Nouveau matériau avec mémoire de forme magnétique

Villigen, 04.06.2019 - Des chercheurs de l’Institut Paul Scherrer PSI et de l’ETH Zurich ont développé un nouveau matériau dont la mémoire de forme est activée par magnétisme. Il s’agit d’un matériau constitué de deux composants. Une fois qu’une forme donnée lui a été imprimée, il la conserve lorsqu’il se trouve dans un champ magnétique. Particularité de ce nouveau matériau composite: contrairement aux matériaux à mémoire de forme développés jusqu’ici, il a été réalisé dans un polymère qui renferme des gouttelettes d’un fluide dit magnétorhéologique. Les domaines d’application de ce nouveau type de matériau composite sont par exemple la médecine, la navigation spatiale, l’électronique ou encore la robotique. Les chercheurs viennent de publier leurs résultats dans la revue spécialisée Advanced Materials.

On dirait un tour de magie: un aimant s'éloigne d'une bande noire recourbée en forme de boucle et celle-ci se déroule pour redevenir droite, sans autre intervention (voir vidéo). Ce phénomène magique en apparence s'explique par le magnétisme. La bande noire a en effet été réalisée dans un matériau constitué de deux composants: un polymère à base de silicone et des gouttelettes d'eau et de glycérine dans lesquelles sont en suspension de minuscule particules de fer-carbonyle. Ce sont ces particules qui assurent les propriétés magnétiques du matériau composite et sa mémoire de forme. Si l'on contraint le composite à l'aide d'une pince dans une forme donnée et qu'on l'expose à un champ magnétique, il conserve sa forme, même lorsqu'on ôte la pince. C'est seulement quand on retire le champ magnétique qu'il retrouve sa forme d'origine.

Les matériaux comparables disponibles à ce jour sont constitués d'un polymère qui renferme des particules métalliques. Les chercheurs du PSI et de l'ETH Zurich, eux, ont inséré les particules métalliques dans le polymère à l'aide de gouttelettes d'eau et de glycérine. Ils ont créé ainsi une dispersion, comme celle qu'on trouve dans le lait, où de minuscules gouttelettes de graisse sont finement réparties dans une solution aqueuse. Ce sont elles notamment qui sont responsables de la coloration blanche du lait.
──────────────────────────────
Série d'exercices =>
- 1) Selon le texte source sur le matériau à mémoire de forme magnétique, quelles particules assurent les propriétés magnétiques du composite ?
- 2) Transcrivez le passage du texte source compris entre « Villigen, 04.06.2019 - Des chercheurs de » et « spécialisée Advanced Materials. », ces deux segments inclus.

Matériel fourni =>
──────────────────────────────
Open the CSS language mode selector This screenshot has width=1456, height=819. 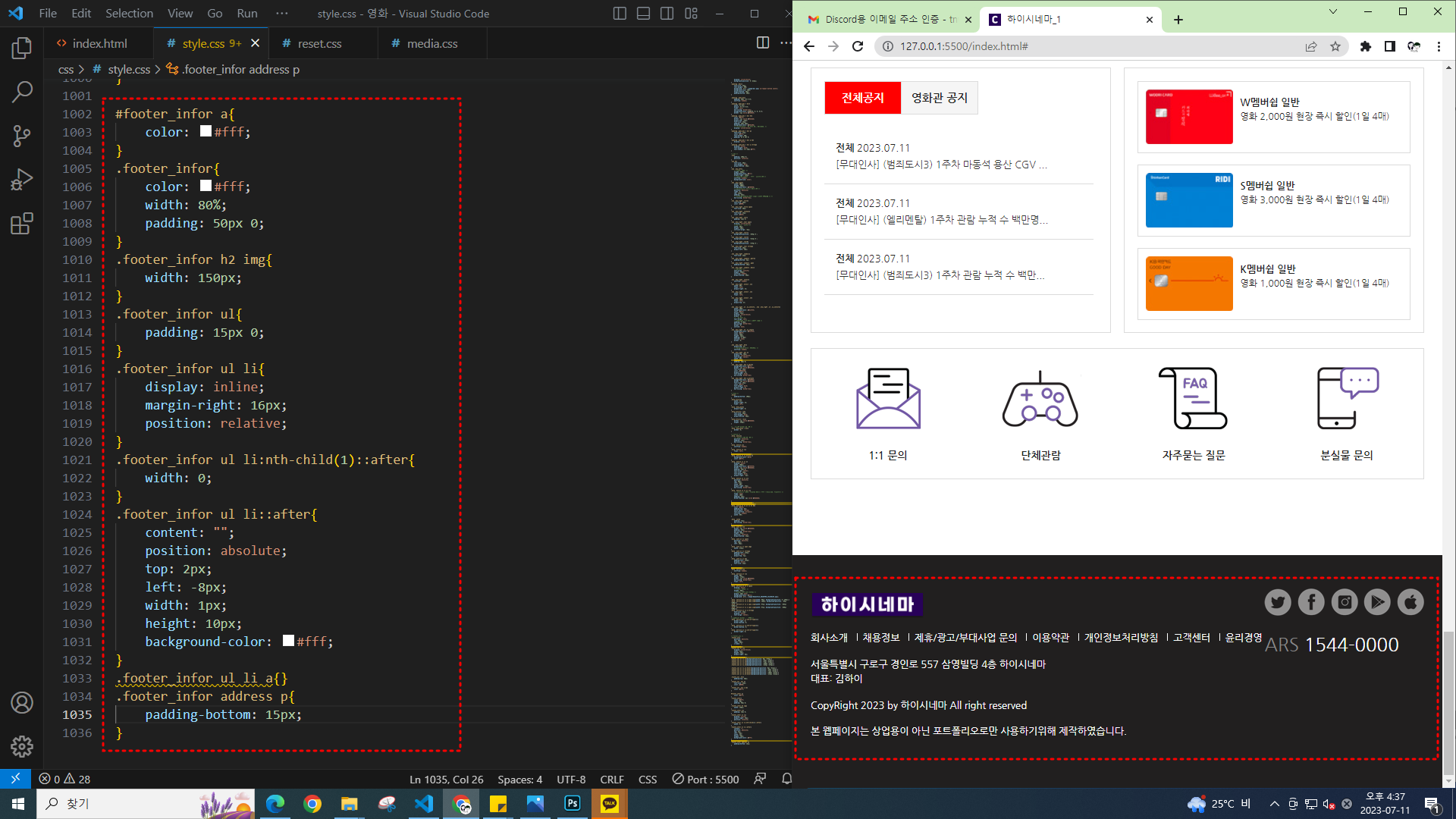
──────────────────────────────
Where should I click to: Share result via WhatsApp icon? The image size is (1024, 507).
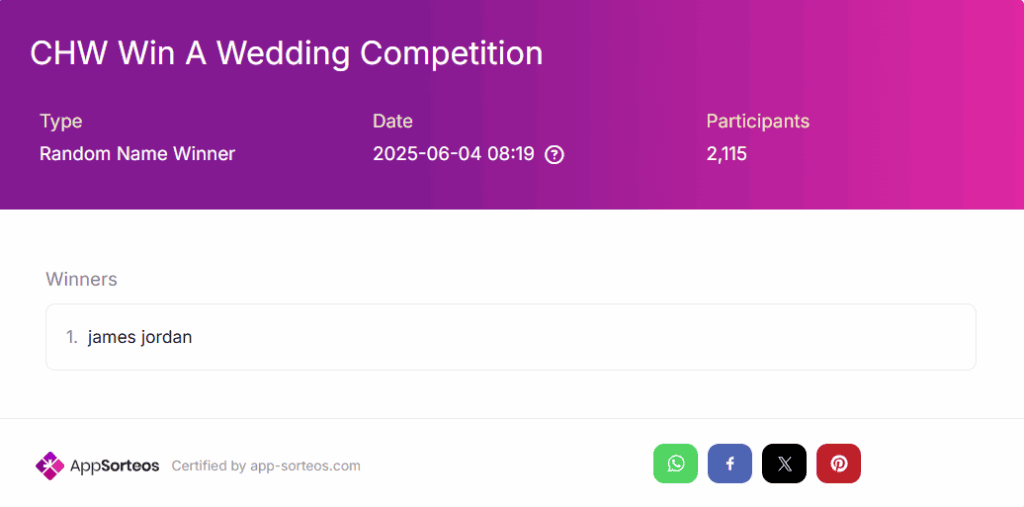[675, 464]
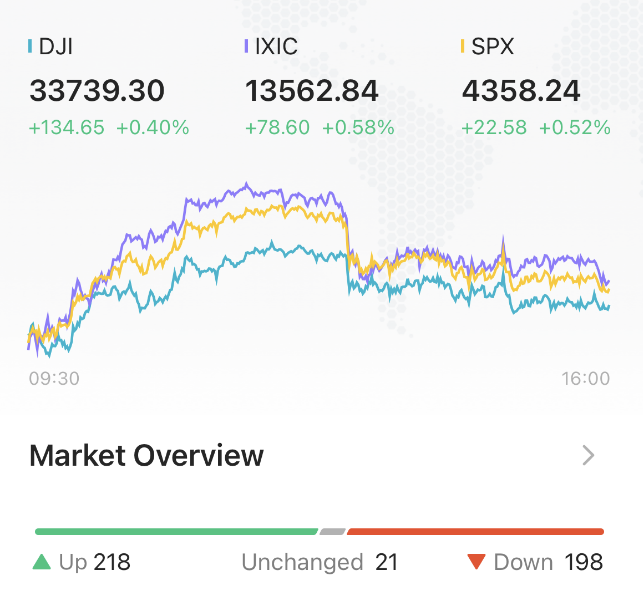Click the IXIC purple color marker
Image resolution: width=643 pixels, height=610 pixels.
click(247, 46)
──────────────────────────────
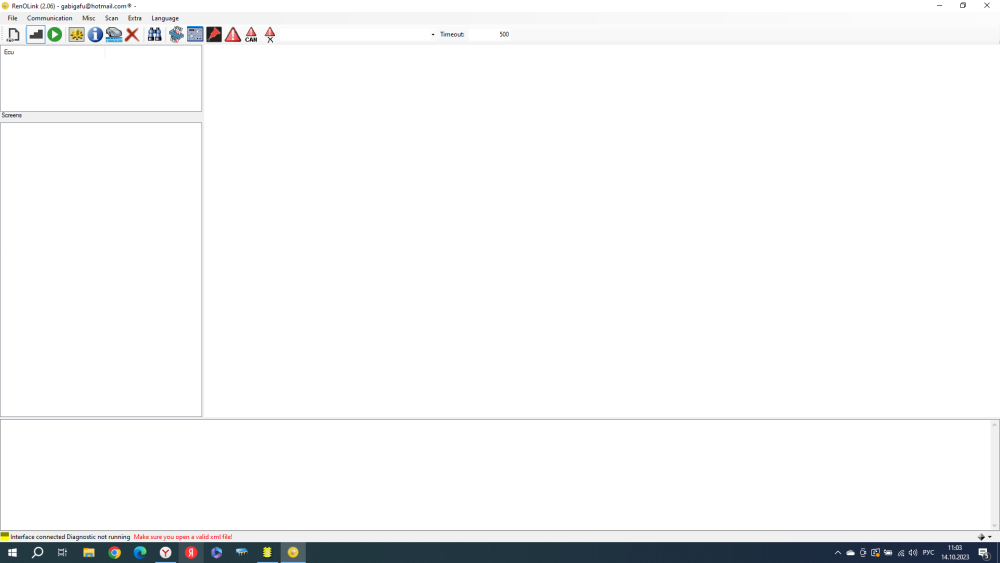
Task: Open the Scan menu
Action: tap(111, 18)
──────────────────────────────
Les solutions =>
- 1) De minuscules particules de fer-carbonyle.

- 2)
Villigen, 04.06.2019 - Des chercheurs de l’Institut Paul Scherrer PSI et de l’ETH Zurich ont développé un nouveau matériau dont la mémoire de forme est activée par magnétisme. Il s’agit d’un matériau constitué de deux composants. Une fois qu’une forme donnée lui a été imprimée, il la conserve lorsqu’il se trouve dans un champ magnétique. Particularité de ce nouveau matériau composite: contrairement aux matériaux à mémoire de forme développés jusqu’ici, il a été réalisé dans un polymère qui renferme des gouttelettes d’un fluide dit magnétorhéologique. Les domaines d’application de ce nouveau type de matériau composite sont par exemple la médecine, la navigation spatiale, l’électronique ou encore la robotique. Les chercheurs viennent de publier leurs résultats dans la revue spécialisée Advanced Materials.